Operations Bulletin 011214

From GridPP Wiki
Revision as of 10:02, 1 December 2014 by Jeremy Coles dc208346be (Talk | contribs)

(diff) ← Older revision | Latest revision (diff) | Newer revision → (diff)
Jump to: navigation, search

Bulletin archive


Week commencing 24th November 2014
Task Areas
General updates


EGI OMB - Thursday 27th November

  • Agenda
    • Actions: Do we want to pilot ARGUS instances?
    • OLA/SLA framework - any comment on the framework/dosc?
    • Check the the metrics
    • New VO requests: vo.chain-project.eu (FP7 project to encourage cross e-Infrastructure computing) and lagoproject.org (Astro; Space weather and radiation).
    • Recheck mon=N & prod =y status and tickets
    • EGI conference 18-22 May 2015 in Lisbon.
    • New docs: CVMFS replication from OSG; introducing clouds to EGI; CSIRT Certification procedure (check it).
    • Optimising ops communications - procedures/manuals to be updated
    • Early adopters needed for: FTS3 (now have CREAM-LSF, SQUID and CVMFS covered).
    • There will be a cloud-init webinar on 15th December.
    • Next OMB 18th December - any topics to propose?
  • PerfSONAR status: 214 endpoints. Support unit in place. Testing central configuration service (for tests). 3 areas: network path; bandwidth & latency. Useful ESNET usage examples. 3.4 uses iptables and in a recent review guidance is given on additional ports that can be closed.
  • SAM/ARGO update: SAM update-23 progressing (probes to UMD; SAM-GridMon removed..) and in staged rollout. ops VOMS config changes: old ops voms decommissioned Wednesday 26th. (Still SL5).
  • EGI core activities: 17 services critical. OLAs in place for them. Talk reviewed the problems encountered with each service during year.
  • Update on longtail of science:

Tuesday 25th November

  • There was a WLCG ops meeting last Thursday. The agenda and minutes are linked here.

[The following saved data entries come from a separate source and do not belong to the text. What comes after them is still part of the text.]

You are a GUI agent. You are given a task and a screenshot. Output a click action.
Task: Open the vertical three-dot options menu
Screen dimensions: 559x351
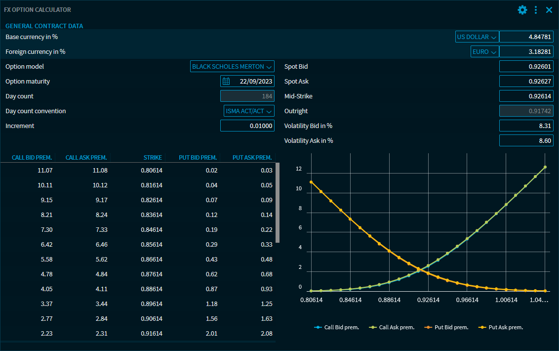(x=536, y=10)
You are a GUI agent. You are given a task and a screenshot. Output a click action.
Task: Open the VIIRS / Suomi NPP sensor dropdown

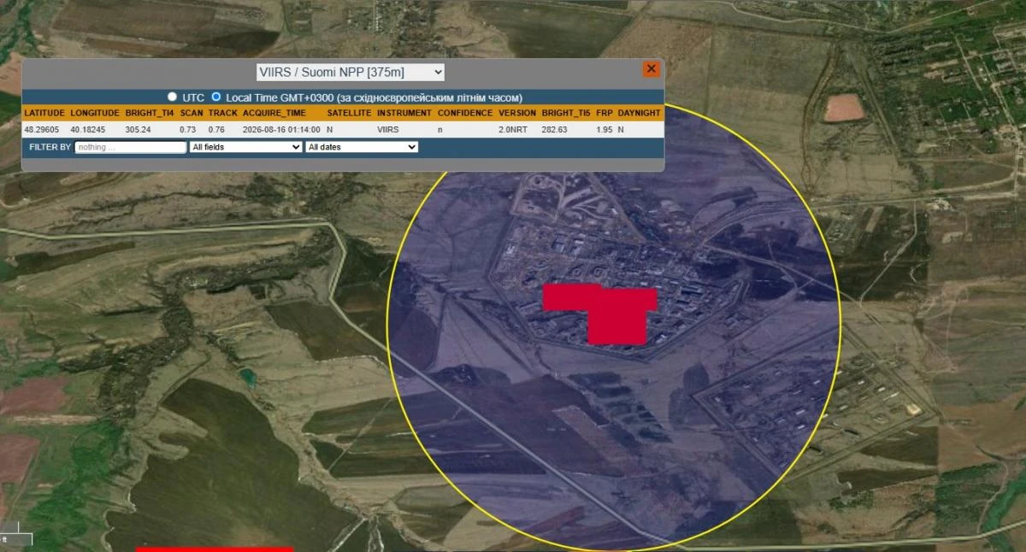351,72
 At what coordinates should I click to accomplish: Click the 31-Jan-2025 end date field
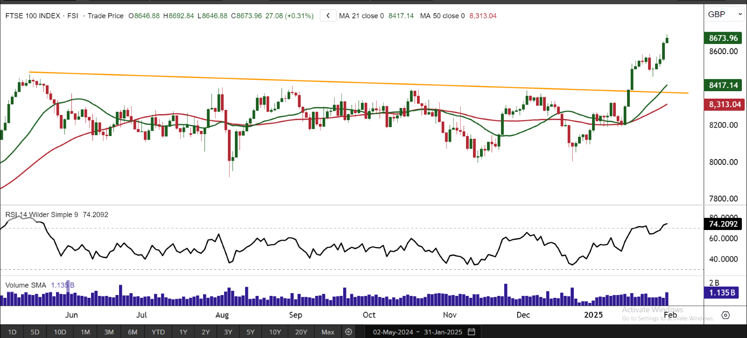tap(443, 332)
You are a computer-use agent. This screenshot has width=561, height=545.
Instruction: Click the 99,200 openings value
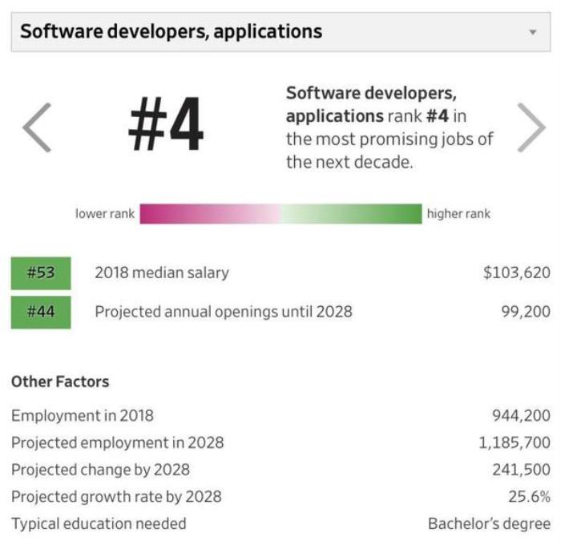[x=526, y=312]
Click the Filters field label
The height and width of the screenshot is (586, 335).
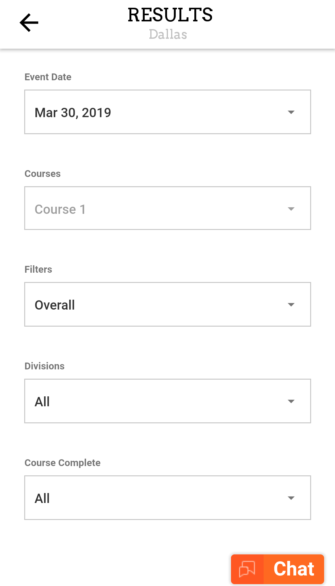tap(38, 269)
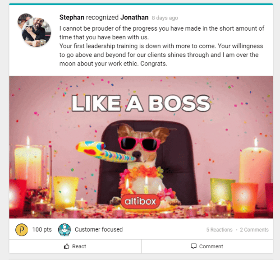Open the 2 Comments thread
This screenshot has height=260, width=280.
click(254, 230)
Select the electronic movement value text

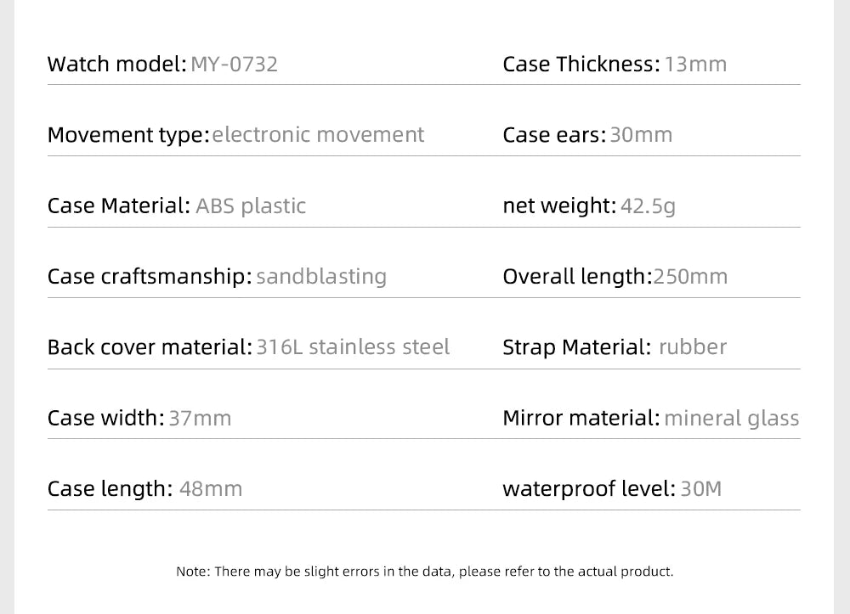[x=317, y=135]
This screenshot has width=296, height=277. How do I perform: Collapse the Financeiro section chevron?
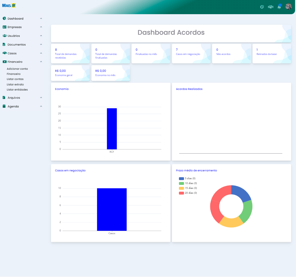(41, 62)
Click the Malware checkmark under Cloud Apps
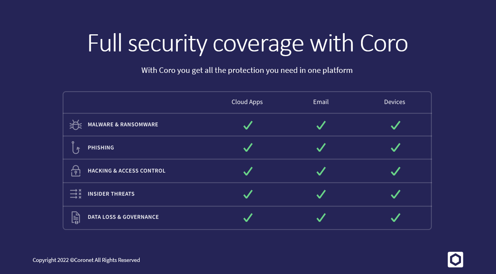The height and width of the screenshot is (274, 496). coord(248,125)
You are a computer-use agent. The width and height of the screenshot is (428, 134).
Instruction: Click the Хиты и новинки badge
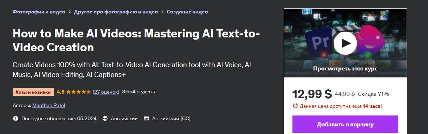(33, 92)
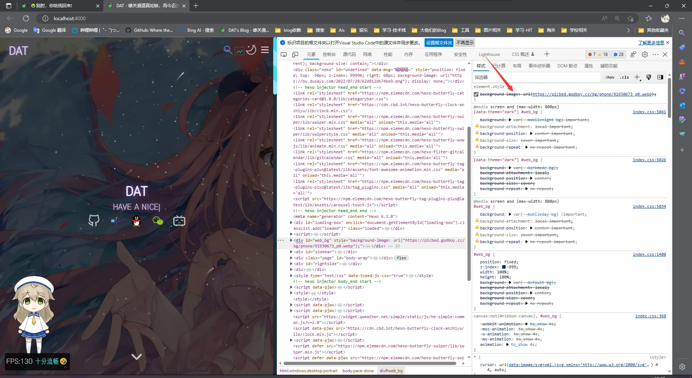Click the WeChat icon on the page
692x378 pixels.
pos(158,221)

Highlights for easier digestion:
  • News: ARGUS future workshop in December. WLCG survey pending web form update.
  • Middleware: WLCG repository is now signed.
  • Baselines: UMD 3.9.0 - gfal2, BDII, WN and UI updates.
  • MW issues: RHEL6.6 kernel fuse bug affecting CVMFS NFS installations. Recommend all sites with this type of installation to not upgrade to SL6.6. gridftp logging too verbose on DPM 1.8.9 - wait to upgrade as also publishes webDAV while EGI ops probes SRM.
  • T0 & T1 updates: Some dCache upgrades to 2.10.10. CERN move to FTS v3.2.30.
  • Oracle: CERN upgrades ongoing.
  • T0 news: myproxy.cern.ch will be upgraded to 6.0-2 on Tuesday, November 25th. VO feedback sought on voms-admin test instance - move in January? voms.cern.ch and lcg-voms.cern.ch to be replaced by voms2.cern.ch and lcg-voms2.cern.ch on Wednesday November 26th.
  • Tier-1 news: NDGF-T1 2 new tape systems are getting deployed (Oslo and Copenhagen).
  • Tier-2 news: NTR
  • ALICE: High activity. RAL ARC CEs direct submission work in progress.
  • ATLAS: ATLAS Central Service status (migration to AI) ongoing. ProdSys2 and Rucio migration timeline agreed - ramping up but stopping the prodys1 so low no of jobs for next ~2weeks.
  • CMS: Various tests ongoing (VOMS; data transfer; tape...). Moving CRAB and central production into a single global Condor pool. Reminder of site config requests.
  • LHCb: MC and user jobs in the last 2 weeks. Stripping 21 validation revealed a problem and delayed the start of the campaign.
  • glexec: in PanDA testing ongoing - some issues.
  • Machine/job features: NTR
  • Middleware readiness: Following technical discussions between the MW Package Reporter and Pakiti developers and the WLCG and EGI Security responsibles, a technical solution of common agreement was adopted by which each site will be given the option to enable pakiti only, the Package Reporter or both. Thus security concerns are addressed and the site independence is respected. A release along these lines is expected during the 1st quarter 2015.
  • Multicore: Passing parameters to batch systems reviewed at GDB by Alessandra. Capabilities recorded in this table. A report on accounting given to MB by Alessandra. See recommendations.
  • SHA-2: the old servers can be used until November 26th, 14:00 UTC. The maximum proxy lifetime for the old servers will be as low as 2 days and by then the old VOMS ports will refuse connections.
  • IPv6: NTR
  • Squid Mon & HTTP proxy discovery: Alistair working on updates.
  • Network & transfer metrics: 107 instances updated to 3.4.1 following the WLCG and EGI broadcasts. Starting validation of 3.4.1 instances.
  • Next meeting 4th December.


Tier-1 - Status Page

Tuesday 24th November

  • There was a planned reboot of the site firewall this morning (24th). (There are a pair of firewalls and it will fail over and back as each is rebooted). This is expected to be transparent.
Storage & Data Management - Agendas/Minutes

Wedn 26 Nov

  • DIRAC: we probably need to understand DIRAC storage and data management better than "tried the tutorial and got the T shirt" - more next week - but then we need access to DIRAC resources!
  • Learning from non-LHC VOs: not just their data problems, but also success stories
  • WebDAV getting more widely supported - need to start testing mode widely
  • Deletion rates revisited: old target no longer sufficient, needs revisiting

Wedn 19 Nov

  • Logs: chatty DPM 1.8.9, and elasticsearching logs.
  • Reports and other interesting things from workshops: cloud data transfer and sync, HEPiX, hepsysman.
  • RAID controllers for 36 bay nodes

Wedn 12 Nov

  • Update on CEPH with xroot. It works...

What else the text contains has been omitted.